EXERCISE DETAILS: Write out every record exactly as it appears. Skip the pictures.

Stored records:
■ ■ ■ ■ ■
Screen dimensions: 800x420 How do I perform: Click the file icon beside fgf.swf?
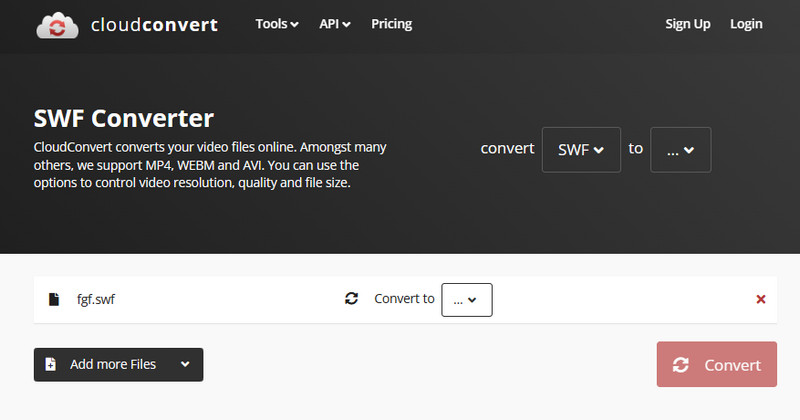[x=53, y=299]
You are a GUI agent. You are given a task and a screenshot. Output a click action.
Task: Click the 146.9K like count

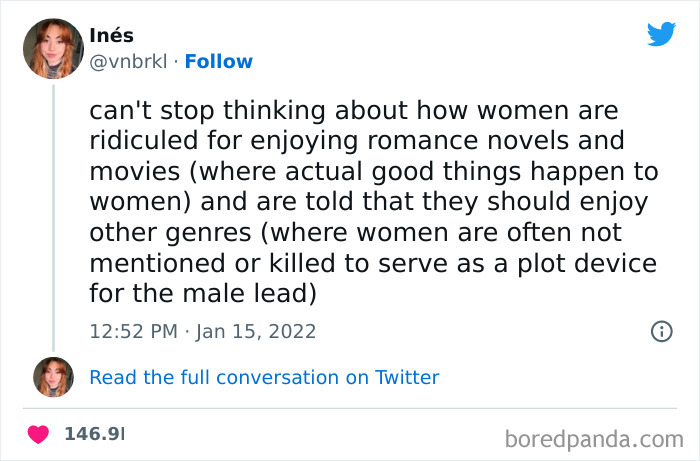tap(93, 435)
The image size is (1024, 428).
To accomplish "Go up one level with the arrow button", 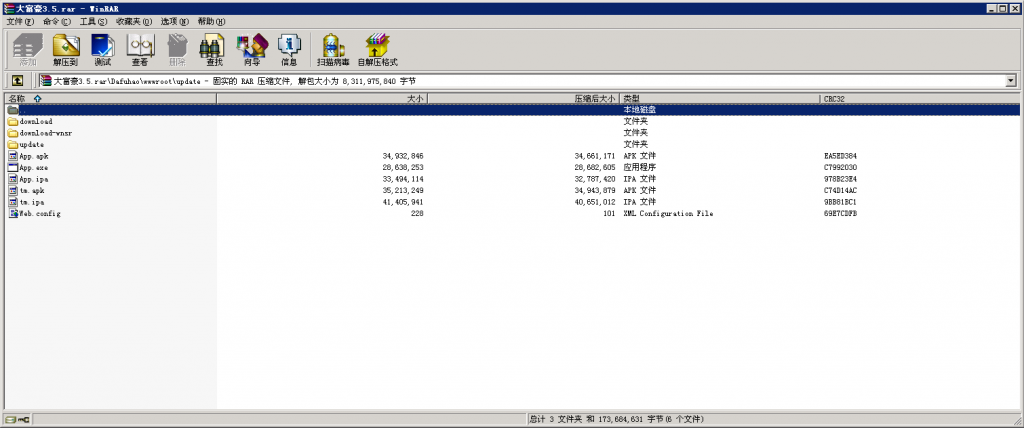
■ ■ ■ ■ ■
OUTPUT BELOW:
Screen dimensions: 800x420 How do I perform: Click the file icon beside fgf.swf?
[x=53, y=299]
You are a GUI agent. You are given a task and a screenshot. Output a click action.
Task: Click the 146.9K like count

tap(93, 435)
The image size is (1024, 428).
To accomplish "Go up one level with the arrow button", 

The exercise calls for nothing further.